JWT Decoder
Decode and verify JSON Web Tokens instantly
Quick Examples
💡 Test Signature Verification:
Use secret key: your-256-bit-secret for the first example
What is a JWT (JSON Web Token)?
JSON Web Token (JWT) is an open standard (RFC 7519) that defines a compact and self-contained way for securely transmitting information between parties as a JSON object. JWTs are digitally signed, which means the information can be verified and trusted.
A JWT consists of three parts separated by dots: Header, Payload, and Signature. The header typically consists of the token type (JWT) and the signing algorithm. The payload contains the claims or statements about an entity and additional data. The signature is used to verify the message wasn't changed along the way.
When Should You Decode JWTs?
Debugging & Development
Inspect JWT tokens during API development to verify claims, expiration times, and token structure
Security Analysis
Examine JWT contents to understand what information is being transmitted and validate security implementations
Token Expiration
Check expiration times (exp claim) and issued-at times (iat claim) to troubleshoot authentication issues
Integration Testing
Verify that third-party services are generating tokens with the correct claims and permissions
Understanding JWT Structure
Header
The header typically consists of two parts: the type of token (JWT) and the signing algorithm being used, such as HMAC SHA256 or RSA. This is Base64Url encoded to form the first part of the JWT.
{
"alg": "HS256",
"typ": "JWT"
}Payload
The payload contains the claims, which are statements about an
entity (typically the user) and additional metadata.

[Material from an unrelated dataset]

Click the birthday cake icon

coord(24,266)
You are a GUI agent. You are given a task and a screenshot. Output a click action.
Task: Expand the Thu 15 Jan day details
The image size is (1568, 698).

There are
three types of claims: registered, public, and private claims.
Common claims include sub (subject), iat (issued at), and exp (expiration).
{
"sub": "1234567890",
"name": "John Doe",
"iat": 1516239022,
"exp": 1516242622
}Signature
The signature is used to verify that the sender of the JWT is who it says it is and to ensure that the message wasn't changed along the way. To create the signature, you take the encoded header, the encoded payload, a secret, and the algorithm specified in the header, and sign that. This decoder displays the signature but cannot verify it without the secret key.
Common JWT Claims
| Claim | Name | Description |
|---|---|---|
| iss | Issuer | Identifies the principal that issued the JWT |
| sub | Subject | Identifies the subject of the JWT |
| aud | Audience | Identifies the recipients for the JWT |
| exp | Expiration Time | Time after which the JWT expires |
| nbf | Not Before | Time before which the JWT must not be accepted |
| iat | Issued At | Time at which the JWT was issued |
| jti | JWT ID | Unique identifier for the JWT |
Frequently Asked Questions
Can this tool verify JWT signatures?
Yes! This tool can verify JWT signatures for HMAC-based algorithms (HS256, HS384, HS512). Simply click the "Verify Signature" button in the signature section and enter your secret key. The verification happens entirely in your browser. Note that RSA and ECDSA algorithms (RS256, ES256, etc.) require public key verification which is not currently supported.
Is it safe to enter my secret key for verification?
All signature verification happens entirely in your browser - no data is ever sent to any server. However, as a security best practice, only use this feature with development/test keys, never with production secret keys. For production debugging, use server-side verification tools in your secure environment.
Is it safe to decode JWTs with sensitive data?
Yes, this tool runs entirely in your browser. No data is sent to any server. However, remember that JWT payloads are only Base64-encoded, not encrypted, so they should never contain sensitive information like passwords.
What does "Token Expired" mean?
If a JWT includes an "exp" (expiration) claim and that time has passed, the token is considered expired. Expired tokens should not be accepted by services for authentication or authorization.
Why won't my JWT decode?
JWTs must have exactly three parts separated by dots (header.payload.signature). If your token doesn't decode, check for extra spaces, missing dots, or corrupted Base64 encoding. Also ensure you're pasting the complete token.
Can I use this for production debugging?
Yes, since all processing happens client-side in your browser, this tool is safe for production debugging. However, always follow your organization's security policies regarding token handling.